Paquito el gordo era Ricky. Hugo era Johnny. Luis, hermano de Hugo, Charlie. Yo era Xavier. Así, con «X». Ricky decía que se pronunciaba Javier, o sea, con «J». Paquito decía que se pronunciaba Javier. Yo decía que no, se dice Xavier, o sea, con «Cs». Tomás, que era René, decía que yo tenía razón, o sea, con «Cs». Xavier. Luis también decía que era con «J». Javier. Johnny a veces le daba la razón a uno y luego al otro. Hugo decía un día, Javier, y al otro día, Xavier. Y los demás chavalos de la cuadra decían que éramos putos.
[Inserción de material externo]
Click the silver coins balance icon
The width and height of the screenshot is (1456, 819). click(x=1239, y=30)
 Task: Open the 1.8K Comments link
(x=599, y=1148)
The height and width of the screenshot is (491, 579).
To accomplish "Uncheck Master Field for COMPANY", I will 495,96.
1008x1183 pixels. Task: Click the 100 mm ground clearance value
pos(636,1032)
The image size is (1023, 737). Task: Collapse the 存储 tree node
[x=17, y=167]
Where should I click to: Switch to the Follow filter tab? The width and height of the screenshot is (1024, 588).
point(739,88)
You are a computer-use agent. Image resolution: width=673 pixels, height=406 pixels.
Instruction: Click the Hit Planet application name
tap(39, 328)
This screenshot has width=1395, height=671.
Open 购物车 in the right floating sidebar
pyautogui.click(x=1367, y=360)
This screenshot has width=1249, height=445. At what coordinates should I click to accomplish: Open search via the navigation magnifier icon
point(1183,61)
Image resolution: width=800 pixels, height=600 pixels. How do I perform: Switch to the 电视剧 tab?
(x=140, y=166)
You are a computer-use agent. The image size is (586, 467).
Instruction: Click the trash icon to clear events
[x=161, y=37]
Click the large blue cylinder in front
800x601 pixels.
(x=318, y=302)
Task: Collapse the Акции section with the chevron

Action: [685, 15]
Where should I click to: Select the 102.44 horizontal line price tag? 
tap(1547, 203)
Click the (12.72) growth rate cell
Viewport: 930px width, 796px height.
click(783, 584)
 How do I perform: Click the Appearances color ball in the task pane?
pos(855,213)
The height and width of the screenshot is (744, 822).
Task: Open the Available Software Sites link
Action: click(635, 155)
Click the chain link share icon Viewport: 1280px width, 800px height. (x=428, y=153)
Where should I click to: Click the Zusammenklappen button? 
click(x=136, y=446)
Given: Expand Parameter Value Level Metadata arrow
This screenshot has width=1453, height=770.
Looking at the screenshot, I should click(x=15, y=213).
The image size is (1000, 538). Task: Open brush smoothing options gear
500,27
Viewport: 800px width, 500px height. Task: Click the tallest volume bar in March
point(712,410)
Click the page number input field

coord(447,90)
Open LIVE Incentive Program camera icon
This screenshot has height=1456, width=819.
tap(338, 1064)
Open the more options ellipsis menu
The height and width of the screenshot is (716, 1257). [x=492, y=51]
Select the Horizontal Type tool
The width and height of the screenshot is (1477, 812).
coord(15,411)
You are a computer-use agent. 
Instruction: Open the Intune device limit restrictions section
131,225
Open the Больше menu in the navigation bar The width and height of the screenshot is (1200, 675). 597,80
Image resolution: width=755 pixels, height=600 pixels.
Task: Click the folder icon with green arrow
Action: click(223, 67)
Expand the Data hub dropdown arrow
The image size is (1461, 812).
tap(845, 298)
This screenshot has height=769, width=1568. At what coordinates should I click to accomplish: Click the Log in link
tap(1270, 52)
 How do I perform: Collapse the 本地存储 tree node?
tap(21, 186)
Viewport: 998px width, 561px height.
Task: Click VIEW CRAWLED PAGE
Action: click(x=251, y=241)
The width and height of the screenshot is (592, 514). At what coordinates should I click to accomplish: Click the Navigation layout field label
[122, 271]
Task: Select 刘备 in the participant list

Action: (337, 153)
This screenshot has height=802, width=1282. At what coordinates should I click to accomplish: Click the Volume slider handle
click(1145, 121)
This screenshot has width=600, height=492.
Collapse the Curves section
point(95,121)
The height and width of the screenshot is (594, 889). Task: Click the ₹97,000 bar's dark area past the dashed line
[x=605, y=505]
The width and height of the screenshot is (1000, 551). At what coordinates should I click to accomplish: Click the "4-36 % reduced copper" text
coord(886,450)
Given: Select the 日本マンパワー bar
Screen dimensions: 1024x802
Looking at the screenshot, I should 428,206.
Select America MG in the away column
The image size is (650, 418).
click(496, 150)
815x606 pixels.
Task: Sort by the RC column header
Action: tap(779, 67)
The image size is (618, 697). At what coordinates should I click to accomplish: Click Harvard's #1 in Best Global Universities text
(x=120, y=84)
Y nosotros cantábamos: «Bailo y canto en la televisión, porque quiero que te fijes en mí». Usábamos playeras de colores sin mangas para imitar al grupo Menudo. Pero luego ya no lo hicimos. Lo dejamos de hacer cuando supimos que René, o sea, Tomás, sí era puto.

 

5





Porque luego vas a la tienda y sabes que el tipo que atiende no se llama José José, ni su esposa Anel. Se llama Margarito o don Raúl, y su esposa doña María. Así. El del otro lado de tu casa no se llama Paco Stanley, se llama Isidro. Ni el chofer del camión se llama Héctor Suárez o César Évora. Ni tu prima Niurka. Ni tu mamá Rocío Dúrcal. Porque sólo los que viven en la televisión tienen nombres de tele. Aunque yo conozco a alguien que se llama Luis Miguel, como Luis Miguel. Pero su nombre no suena igual, le dices Luis Miguel y suena como a Juan, o Pepe, o a Raymundo. Pero en ocasiones creemos que el ponerle un nombre de tele a un espectador, es una manera de prepararlo para un día ingresar al mundo de la tele. Yo me llamo Gerson Rivelino. Y Gerson Rivelino es un nombre de tele. Pero Gerson Rivelino es el nombre de mi hermanito muerto.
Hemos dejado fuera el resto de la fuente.